■ Tasks to complete:
a. According to the post about containers and virtual machines, what tool does the writer use to manage Docker?
b. Please duplicate part of the listing: begin at the line that has "Where should I click to: Open actions" and stop after the line that has "point(301,20)".

■ Source extract:
Cgroups are secure my young chud. I have encountered zero reason to use virtual machines anymore unless you're, you know, trying to run another operating system entirely. Sure, okay, you can't run BSD or Windows in a container. You do need to use a VM for a forbidden router or for gaming or to host active directory or whatever. I assume you mean if something fails in a [VM] it doesn't take down the whole system, but that's the same case for containers... And again, you don't have to use docker, you can use systemd-nspawn, you can use lxc if you're super old. But honestly docker just works. Yeah, it's bloated, a lot of developers who make their container stacks are retards. But I've only got so much time. They do it for free. I use dockge for managing my docker bullshit and systemd-nspawn for everything else.


Shovel as many bitty-boards (Raspberry Pi-style widgets and ODROIDs, etc.) with hard disks as you can cram onto your shelf, network them together, install Ceph on them, and just keep adding nodes and disks as space runs low. Fuck proprietary NAS OS'es and manufacturers.

■ Provided data:
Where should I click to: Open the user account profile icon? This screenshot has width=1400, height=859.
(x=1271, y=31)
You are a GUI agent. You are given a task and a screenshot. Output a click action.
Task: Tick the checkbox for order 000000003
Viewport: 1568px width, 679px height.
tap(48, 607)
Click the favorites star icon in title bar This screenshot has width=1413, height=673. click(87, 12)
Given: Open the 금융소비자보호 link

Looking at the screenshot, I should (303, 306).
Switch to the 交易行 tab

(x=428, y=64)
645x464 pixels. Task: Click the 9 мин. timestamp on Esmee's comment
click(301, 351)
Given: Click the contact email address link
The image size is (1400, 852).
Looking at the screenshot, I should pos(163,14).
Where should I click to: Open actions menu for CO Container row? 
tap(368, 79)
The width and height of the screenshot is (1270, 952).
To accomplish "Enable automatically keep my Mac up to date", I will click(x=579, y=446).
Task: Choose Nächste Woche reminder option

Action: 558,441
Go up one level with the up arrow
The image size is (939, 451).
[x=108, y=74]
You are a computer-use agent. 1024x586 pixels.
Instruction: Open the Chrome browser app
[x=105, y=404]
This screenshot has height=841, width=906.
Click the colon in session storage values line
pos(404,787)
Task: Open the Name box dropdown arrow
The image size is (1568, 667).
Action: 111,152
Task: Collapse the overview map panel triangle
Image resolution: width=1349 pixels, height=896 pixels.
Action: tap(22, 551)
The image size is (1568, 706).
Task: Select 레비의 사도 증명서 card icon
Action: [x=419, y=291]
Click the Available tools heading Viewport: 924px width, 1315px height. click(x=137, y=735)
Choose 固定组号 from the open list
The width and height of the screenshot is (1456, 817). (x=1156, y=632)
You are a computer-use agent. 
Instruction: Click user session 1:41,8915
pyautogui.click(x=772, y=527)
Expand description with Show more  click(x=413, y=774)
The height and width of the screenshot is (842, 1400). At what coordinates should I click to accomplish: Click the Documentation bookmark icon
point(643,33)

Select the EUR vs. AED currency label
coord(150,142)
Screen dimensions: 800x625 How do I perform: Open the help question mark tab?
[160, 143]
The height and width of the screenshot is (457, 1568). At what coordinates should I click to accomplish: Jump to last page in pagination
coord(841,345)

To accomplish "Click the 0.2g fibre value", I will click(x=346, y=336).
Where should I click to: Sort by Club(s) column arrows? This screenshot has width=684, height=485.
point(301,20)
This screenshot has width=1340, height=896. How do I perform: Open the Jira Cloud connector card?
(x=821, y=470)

■ Exercise answers:
a. Dockge.

b.
Where should I click to: Open actions menu for CO Container row? 
tap(368, 79)
The width and height of the screenshot is (1270, 952).
To accomplish "Enable automatically keep my Mac up to date", I will click(x=579, y=446).
Task: Choose Nächste Woche reminder option

Action: 558,441
Go up one level with the up arrow
The image size is (939, 451).
[x=108, y=74]
You are a computer-use agent. 1024x586 pixels.
Instruction: Open the Chrome browser app
[x=105, y=404]
This screenshot has height=841, width=906.
Click the colon in session storage values line
pos(404,787)
Task: Open the Name box dropdown arrow
The image size is (1568, 667).
Action: 111,152
Task: Collapse the overview map panel triangle
Image resolution: width=1349 pixels, height=896 pixels.
Action: tap(22, 551)
The image size is (1568, 706).
Task: Select 레비의 사도 증명서 card icon
Action: [x=419, y=291]
Click the Available tools heading Viewport: 924px width, 1315px height. click(x=137, y=735)
Choose 固定组号 from the open list
The width and height of the screenshot is (1456, 817). (x=1156, y=632)
You are a computer-use agent. 
Instruction: Click user session 1:41,8915
pyautogui.click(x=772, y=527)
Expand description with Show more  click(x=413, y=774)
The height and width of the screenshot is (842, 1400). At what coordinates should I click to accomplish: Click the Documentation bookmark icon
point(643,33)

Select the EUR vs. AED currency label
coord(150,142)
Screen dimensions: 800x625 How do I perform: Open the help question mark tab?
[160, 143]
The height and width of the screenshot is (457, 1568). At what coordinates should I click to accomplish: Jump to last page in pagination
coord(841,345)

To accomplish "Click the 0.2g fibre value", I will click(x=346, y=336).
Where should I click to: Sort by Club(s) column arrows? This screenshot has width=684, height=485.
point(301,20)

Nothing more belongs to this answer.